At first, I played the cards as I got them, thinking only of the cards in front of me. My dad would strategize. He watched what cards the other players were playing. He counted cards. He planned ahead. And most of the time, he won. One of his favorite strategies was to “Shoot the Moon”, which involves turning the tables and winning ALL the hands with hearts in them so that everyone else loses! Often, my sister and I would end up in tears. I didn’t understand how you could plan ahead when you don’t know what cards are where. My father didn’t offer many tips. I had to learn how to strategize the hard way. It was frustrating and nerve wracking. Today, I can play better and often win, but I can still remember how that tension in my chest felt, especially when you drew the “whammy card” (the Queen of Spades, worth “13 hearts”!!).
Many people today treat their household budget much like I treated the card game. They think only of the income and expenses in front of them, without looking ahead, beyond the here and now. They don’t know how to strategize and count the costs. The analogy between cards and finances breaks down here. When it comes to your personal finances, you can’t just toss your cards and walk away from the table crying. Well, you can, but in both cards and finances, you can’t win that way.

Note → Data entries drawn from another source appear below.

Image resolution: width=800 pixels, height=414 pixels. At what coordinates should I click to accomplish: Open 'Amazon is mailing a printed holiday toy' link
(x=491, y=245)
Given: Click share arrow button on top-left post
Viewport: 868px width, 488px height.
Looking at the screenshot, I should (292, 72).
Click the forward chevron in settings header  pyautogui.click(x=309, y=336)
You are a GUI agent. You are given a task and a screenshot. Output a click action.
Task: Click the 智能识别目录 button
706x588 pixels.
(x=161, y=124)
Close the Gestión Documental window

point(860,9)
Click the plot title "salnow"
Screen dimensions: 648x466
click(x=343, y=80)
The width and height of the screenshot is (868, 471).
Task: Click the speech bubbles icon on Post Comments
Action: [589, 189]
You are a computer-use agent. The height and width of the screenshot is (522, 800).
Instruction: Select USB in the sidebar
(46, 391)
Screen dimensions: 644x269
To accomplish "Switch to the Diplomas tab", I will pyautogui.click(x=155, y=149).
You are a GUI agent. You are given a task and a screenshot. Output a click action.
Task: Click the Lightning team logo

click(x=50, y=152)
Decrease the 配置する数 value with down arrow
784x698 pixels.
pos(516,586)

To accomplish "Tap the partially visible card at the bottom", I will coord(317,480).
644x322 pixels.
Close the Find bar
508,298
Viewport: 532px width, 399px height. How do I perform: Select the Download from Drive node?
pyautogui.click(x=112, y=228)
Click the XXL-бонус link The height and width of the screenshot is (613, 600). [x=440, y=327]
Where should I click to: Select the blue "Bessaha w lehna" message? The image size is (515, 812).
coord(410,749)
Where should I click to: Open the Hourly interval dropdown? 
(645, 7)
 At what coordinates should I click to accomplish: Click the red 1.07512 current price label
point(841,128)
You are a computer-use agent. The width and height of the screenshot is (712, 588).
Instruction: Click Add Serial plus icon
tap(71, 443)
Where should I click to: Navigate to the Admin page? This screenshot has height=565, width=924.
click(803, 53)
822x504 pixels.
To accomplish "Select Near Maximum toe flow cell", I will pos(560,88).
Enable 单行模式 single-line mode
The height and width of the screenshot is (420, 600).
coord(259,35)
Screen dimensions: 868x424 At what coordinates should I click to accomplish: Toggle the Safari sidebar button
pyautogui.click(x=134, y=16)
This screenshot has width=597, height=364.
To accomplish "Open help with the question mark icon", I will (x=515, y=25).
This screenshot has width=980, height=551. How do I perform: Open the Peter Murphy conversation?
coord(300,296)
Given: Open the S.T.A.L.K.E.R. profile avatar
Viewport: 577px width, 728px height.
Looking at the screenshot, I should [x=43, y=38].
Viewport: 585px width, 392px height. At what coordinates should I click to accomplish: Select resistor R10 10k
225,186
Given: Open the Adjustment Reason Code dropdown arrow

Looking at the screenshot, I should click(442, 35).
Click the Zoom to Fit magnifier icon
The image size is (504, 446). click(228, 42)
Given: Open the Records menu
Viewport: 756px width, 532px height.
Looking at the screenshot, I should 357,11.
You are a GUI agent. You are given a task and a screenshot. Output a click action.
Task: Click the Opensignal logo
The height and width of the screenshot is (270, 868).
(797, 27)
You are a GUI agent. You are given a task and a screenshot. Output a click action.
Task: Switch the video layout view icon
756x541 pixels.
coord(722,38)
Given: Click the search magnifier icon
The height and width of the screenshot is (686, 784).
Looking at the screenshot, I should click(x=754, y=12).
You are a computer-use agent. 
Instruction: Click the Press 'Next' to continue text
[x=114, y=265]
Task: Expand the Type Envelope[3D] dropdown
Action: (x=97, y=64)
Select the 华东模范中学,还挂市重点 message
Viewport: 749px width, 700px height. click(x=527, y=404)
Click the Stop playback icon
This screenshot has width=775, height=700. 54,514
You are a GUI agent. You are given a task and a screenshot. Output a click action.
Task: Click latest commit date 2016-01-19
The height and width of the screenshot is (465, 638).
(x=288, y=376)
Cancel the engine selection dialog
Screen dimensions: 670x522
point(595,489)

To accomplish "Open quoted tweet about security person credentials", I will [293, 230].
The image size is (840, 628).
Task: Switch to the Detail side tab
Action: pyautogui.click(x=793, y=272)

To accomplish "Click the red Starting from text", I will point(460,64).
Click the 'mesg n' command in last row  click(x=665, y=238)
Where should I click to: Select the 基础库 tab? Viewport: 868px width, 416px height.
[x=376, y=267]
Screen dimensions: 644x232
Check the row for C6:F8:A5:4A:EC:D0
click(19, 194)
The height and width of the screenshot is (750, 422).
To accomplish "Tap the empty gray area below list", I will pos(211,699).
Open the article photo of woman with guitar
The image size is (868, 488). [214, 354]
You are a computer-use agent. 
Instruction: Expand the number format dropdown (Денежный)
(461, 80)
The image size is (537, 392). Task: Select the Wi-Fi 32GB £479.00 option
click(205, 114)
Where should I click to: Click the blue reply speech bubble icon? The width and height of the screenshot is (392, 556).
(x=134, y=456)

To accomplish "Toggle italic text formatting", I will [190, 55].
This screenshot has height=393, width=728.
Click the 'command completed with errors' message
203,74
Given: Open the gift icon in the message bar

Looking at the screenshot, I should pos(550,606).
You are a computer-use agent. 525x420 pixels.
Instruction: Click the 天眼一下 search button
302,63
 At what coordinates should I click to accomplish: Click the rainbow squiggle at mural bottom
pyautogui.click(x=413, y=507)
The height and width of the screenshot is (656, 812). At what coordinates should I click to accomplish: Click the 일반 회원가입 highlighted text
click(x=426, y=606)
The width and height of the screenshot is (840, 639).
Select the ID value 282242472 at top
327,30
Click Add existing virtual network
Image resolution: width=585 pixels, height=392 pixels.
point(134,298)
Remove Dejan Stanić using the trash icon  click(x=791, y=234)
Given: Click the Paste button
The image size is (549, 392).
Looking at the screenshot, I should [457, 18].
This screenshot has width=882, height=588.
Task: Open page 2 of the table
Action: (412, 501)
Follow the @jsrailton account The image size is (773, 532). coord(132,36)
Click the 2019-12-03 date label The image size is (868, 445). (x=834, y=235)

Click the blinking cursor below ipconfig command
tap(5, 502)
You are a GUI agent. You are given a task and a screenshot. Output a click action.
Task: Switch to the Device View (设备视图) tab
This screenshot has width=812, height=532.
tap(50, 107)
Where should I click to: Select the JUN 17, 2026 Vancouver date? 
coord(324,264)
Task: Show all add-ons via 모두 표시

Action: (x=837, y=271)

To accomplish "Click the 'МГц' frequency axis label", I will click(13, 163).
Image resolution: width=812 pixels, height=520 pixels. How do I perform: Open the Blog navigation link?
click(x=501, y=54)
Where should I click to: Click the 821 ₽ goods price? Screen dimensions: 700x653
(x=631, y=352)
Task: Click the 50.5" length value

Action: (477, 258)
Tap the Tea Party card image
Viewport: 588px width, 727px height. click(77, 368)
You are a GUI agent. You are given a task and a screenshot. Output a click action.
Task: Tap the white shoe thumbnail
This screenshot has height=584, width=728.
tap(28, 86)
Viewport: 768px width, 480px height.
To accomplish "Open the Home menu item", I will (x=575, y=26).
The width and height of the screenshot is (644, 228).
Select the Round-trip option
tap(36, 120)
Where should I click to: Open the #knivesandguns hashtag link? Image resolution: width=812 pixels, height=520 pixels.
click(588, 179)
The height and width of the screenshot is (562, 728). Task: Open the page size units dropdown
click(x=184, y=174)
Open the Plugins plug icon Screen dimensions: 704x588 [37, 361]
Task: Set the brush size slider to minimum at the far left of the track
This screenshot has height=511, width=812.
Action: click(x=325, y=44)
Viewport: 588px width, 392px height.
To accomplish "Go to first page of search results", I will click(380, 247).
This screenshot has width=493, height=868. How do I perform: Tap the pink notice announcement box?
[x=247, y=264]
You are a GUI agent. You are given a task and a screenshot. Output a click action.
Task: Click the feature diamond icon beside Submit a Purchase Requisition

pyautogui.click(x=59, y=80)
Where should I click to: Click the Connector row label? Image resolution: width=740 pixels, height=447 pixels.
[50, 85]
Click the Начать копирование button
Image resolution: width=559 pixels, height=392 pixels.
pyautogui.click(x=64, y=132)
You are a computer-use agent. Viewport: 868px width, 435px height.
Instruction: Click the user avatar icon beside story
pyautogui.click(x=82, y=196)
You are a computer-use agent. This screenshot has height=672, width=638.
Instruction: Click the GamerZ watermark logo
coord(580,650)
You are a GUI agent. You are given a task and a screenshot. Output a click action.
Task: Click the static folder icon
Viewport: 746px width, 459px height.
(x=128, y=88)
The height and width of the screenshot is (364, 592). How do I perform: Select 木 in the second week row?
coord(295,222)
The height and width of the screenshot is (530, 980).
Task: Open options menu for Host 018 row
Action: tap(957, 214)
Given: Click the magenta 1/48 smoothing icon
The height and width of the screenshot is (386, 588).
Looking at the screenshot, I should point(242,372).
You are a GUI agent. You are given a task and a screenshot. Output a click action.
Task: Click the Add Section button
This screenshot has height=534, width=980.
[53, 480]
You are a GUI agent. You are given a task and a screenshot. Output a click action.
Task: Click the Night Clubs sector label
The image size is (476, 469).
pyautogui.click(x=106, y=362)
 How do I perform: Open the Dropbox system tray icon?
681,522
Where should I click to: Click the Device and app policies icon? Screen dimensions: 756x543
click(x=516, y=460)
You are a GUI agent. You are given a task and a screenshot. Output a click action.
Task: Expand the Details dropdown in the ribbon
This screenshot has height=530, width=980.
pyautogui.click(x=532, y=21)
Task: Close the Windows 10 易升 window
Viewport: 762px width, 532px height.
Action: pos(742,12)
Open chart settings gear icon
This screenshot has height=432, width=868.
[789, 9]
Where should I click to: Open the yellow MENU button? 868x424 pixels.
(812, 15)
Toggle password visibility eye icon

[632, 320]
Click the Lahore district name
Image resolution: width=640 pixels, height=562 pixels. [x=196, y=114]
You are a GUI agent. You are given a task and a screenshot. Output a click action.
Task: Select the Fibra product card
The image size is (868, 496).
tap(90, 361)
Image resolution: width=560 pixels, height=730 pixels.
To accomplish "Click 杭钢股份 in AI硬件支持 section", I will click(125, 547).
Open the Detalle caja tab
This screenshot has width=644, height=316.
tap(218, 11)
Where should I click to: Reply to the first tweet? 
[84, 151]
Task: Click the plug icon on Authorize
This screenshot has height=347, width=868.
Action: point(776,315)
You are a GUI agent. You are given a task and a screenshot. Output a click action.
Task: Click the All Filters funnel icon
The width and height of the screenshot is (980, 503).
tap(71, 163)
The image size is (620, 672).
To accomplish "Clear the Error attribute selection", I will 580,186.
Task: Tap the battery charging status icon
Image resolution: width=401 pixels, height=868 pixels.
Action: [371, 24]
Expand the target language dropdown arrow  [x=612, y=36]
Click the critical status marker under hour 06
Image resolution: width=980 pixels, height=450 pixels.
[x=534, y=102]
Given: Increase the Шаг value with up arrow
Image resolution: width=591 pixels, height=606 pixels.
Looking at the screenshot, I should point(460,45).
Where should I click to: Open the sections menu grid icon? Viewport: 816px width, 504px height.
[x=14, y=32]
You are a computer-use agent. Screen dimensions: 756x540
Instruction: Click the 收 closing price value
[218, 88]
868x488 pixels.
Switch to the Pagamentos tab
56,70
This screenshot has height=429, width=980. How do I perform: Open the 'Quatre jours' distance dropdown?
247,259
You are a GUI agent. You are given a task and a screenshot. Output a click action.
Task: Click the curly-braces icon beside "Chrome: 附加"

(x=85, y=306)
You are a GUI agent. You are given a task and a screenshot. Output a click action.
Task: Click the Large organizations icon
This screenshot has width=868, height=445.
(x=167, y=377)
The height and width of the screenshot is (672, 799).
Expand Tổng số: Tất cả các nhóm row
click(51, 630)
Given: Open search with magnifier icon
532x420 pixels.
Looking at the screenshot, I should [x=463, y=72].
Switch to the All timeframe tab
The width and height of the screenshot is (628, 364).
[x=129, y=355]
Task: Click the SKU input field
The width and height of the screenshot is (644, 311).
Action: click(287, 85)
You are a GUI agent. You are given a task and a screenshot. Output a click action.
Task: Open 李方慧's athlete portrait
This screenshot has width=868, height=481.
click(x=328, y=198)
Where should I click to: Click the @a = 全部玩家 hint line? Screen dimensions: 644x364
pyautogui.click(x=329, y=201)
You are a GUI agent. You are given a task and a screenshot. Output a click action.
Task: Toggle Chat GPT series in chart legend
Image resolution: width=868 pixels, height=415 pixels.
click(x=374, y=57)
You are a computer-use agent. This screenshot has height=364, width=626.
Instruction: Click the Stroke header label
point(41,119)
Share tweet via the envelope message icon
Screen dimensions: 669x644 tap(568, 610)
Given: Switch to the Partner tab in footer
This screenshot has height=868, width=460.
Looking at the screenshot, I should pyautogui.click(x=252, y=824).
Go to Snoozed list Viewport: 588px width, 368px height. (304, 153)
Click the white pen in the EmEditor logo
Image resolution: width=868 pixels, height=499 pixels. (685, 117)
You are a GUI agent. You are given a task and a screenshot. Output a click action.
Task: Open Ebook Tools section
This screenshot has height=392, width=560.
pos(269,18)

Today, going into debt in order to solve financial problems, or to get things that you want, is not only acceptable, it’s encouraged. Although there is a variety of tools available to help, many people continue to learn financial lessons the hard way. Consider these “average American” statistics
- $8,000+ in credit card debt
- mortgage/rental payment of $1400+.
- Two-car families (but they don’t actually OWN them)
- Living paycheck-to-paycheck
- Little-to-no savings for emergencies
Then there is the “Queen of Spades” of the financial card game — the “whammy” cards: job loss, sickness, accidents, breakdowns. Scary stuff. Especially if you are an “average American”. In order to win the game, and live a life with less tension and tears – you simply must strategize. Everyone has to play this game. No one is immune to financial struggles. You can learn to strategize by getting some tips, tools, and advice:
- A Personal Financial Coach: The Network of Hope offers this FREE service. An experienced financial coach who will assist you with your individual circumstances.
- Financial Peace University: This program is offered several times a year at Allison Park Church. The course materials will help you see the big picture and develop a winning strategy. There is a cost for the curriculum and, after purchasing, you can attend future courses free of charge to continue improving your strategic skills.
You don’t have to live with that tension in your chest. You can learn. You can “win”! (HINT: It’s a whole lot easier to learn strategies BEFORE you get into trouble!)